:: GOAL ::
Render the lines below as a two-column CSV with the header instruction,response and one row for each request, holding its text and its answer. Put each value in a single quoted field, replace line breaks with spaces, and omit the pictures.

··········

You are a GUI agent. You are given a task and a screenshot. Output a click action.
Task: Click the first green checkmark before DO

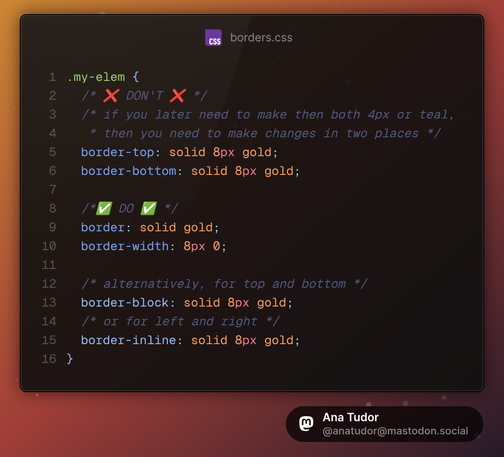pyautogui.click(x=104, y=209)
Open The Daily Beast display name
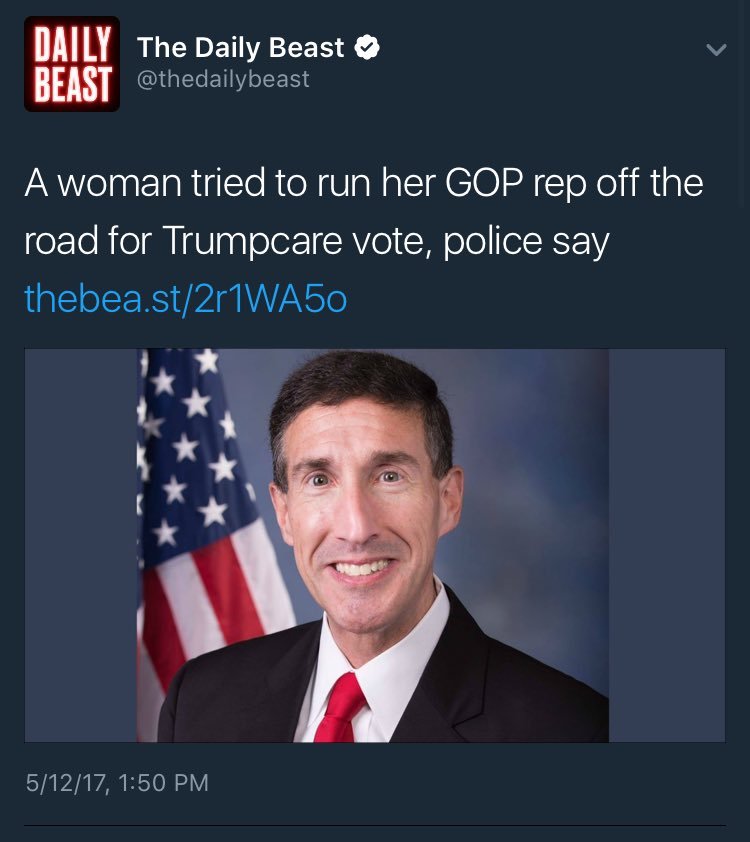The height and width of the screenshot is (842, 750). (x=241, y=48)
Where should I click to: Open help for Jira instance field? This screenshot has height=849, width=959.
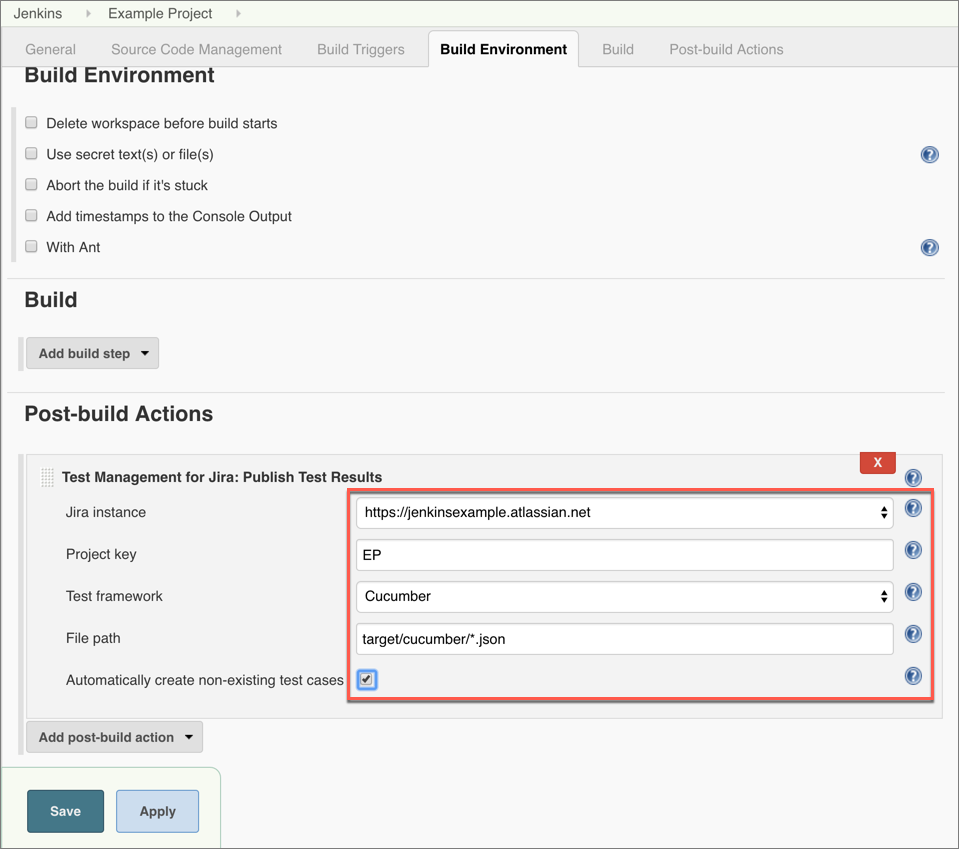tap(913, 509)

··········

:: WRITTEN ANSWER ::
instruction,response
"You are a GUI agent. You are given a task and a screenshot. Output a click action. Task: Click the first green checkmark before DO","pyautogui.click(x=104, y=209)"
"Open The Daily Beast display name","The height and width of the screenshot is (842, 750). (x=241, y=48)"
"Where should I click to: Open help for Jira instance field? This screenshot has height=849, width=959.","tap(913, 509)"